Ethan loves being part of the group. He wants to do everything his brothers and sister do and has the biggest smile when he is with his friends. He has a laugh that is infectious and has a joyful disposition. His favorite things to do are to ride the school bus, play with vehicles, challenge his siblings to a round of MarioKart on the Wii, and read stories. He is just learning to read and it is exciting to watch him grow. He also enjoys taking walks outside with his walker and going on family vacations.
Ethan struggles the most with balance and coordination and this affects everything in his life. He is unable to walk independently without falling except for 6-8 steps. He is able to be mobile with a walker and we are training with a quad cane for short distances. He has apraxia of speech and struggles to make certain sounds or we will hear sounds/words that are then hard to repeat later. Fine motor tasks like writing and cutting with scissors are very hard as well. Ethan is in regular Physical Therapy, Occupational Therapy and Speech Therapy.

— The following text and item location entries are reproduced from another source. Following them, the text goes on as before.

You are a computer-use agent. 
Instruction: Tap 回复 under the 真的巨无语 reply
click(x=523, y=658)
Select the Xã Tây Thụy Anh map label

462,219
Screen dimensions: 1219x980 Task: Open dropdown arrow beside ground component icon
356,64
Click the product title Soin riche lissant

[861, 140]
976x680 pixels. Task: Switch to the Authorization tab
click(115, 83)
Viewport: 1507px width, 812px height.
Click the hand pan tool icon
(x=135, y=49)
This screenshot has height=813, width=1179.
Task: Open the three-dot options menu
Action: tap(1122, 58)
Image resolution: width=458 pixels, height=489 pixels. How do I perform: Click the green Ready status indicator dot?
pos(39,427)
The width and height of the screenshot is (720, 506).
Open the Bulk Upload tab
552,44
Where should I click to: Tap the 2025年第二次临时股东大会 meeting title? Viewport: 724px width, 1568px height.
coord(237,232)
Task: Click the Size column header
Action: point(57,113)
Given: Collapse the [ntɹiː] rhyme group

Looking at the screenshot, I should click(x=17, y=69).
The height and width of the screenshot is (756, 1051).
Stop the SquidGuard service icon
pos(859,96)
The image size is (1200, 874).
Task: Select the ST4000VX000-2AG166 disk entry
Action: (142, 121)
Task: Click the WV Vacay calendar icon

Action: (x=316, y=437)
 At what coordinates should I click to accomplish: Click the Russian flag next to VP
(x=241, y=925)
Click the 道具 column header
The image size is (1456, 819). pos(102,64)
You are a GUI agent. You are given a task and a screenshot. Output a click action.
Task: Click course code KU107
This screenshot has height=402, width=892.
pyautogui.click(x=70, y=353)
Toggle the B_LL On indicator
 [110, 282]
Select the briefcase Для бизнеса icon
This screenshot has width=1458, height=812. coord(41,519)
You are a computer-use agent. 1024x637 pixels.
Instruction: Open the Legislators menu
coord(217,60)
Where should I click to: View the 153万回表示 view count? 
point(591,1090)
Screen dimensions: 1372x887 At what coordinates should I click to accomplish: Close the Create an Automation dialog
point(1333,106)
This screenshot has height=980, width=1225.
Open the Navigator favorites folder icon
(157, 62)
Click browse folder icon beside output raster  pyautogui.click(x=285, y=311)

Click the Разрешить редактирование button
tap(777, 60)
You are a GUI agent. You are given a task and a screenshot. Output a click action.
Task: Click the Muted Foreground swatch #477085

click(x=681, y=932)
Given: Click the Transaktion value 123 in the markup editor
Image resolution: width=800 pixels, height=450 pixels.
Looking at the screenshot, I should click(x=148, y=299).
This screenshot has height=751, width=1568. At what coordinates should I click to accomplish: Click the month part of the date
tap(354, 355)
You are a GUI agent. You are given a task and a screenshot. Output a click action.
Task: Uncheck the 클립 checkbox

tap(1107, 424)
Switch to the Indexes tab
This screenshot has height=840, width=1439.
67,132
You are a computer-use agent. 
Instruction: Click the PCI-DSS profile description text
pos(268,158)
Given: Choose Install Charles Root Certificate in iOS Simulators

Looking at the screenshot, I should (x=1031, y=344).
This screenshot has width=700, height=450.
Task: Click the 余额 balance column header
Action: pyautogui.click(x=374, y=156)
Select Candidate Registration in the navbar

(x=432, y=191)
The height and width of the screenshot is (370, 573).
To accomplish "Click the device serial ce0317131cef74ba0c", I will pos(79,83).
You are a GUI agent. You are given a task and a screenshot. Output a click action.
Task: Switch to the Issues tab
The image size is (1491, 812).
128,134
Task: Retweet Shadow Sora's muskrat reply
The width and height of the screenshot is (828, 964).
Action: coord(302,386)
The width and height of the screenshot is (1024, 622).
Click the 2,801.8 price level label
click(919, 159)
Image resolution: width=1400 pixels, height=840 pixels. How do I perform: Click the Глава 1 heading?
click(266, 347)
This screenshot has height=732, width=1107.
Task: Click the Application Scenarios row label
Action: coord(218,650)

He has made progress in all areas especially in the past few years. He also has some behaviors like the need for routine/structure, obsessions and poor attention to task that can be challenging as well. We recently found out he has central sleep apnea and he has been a champ at adjusting to a bipap at night.
We are blessed to have very supportive friends and family and our faith which has helped tremendously on our journey. One of the hardest parts for us as parents was not knowing what affected Ethan and how we could best help him. We, his school, and his therapists have been creative in coming up with solutions for the home and the community to help him be as independent as possible and include him in everyday life. Having Ethan has definitely motivated us to advocate more for rare disease and community inclusion. We are hopeful for current research underway to eventually find a medication or gene therapy option to help Ethan and others like him be more safer and independent. We are excited to see what possibilities the future holds for Ethan.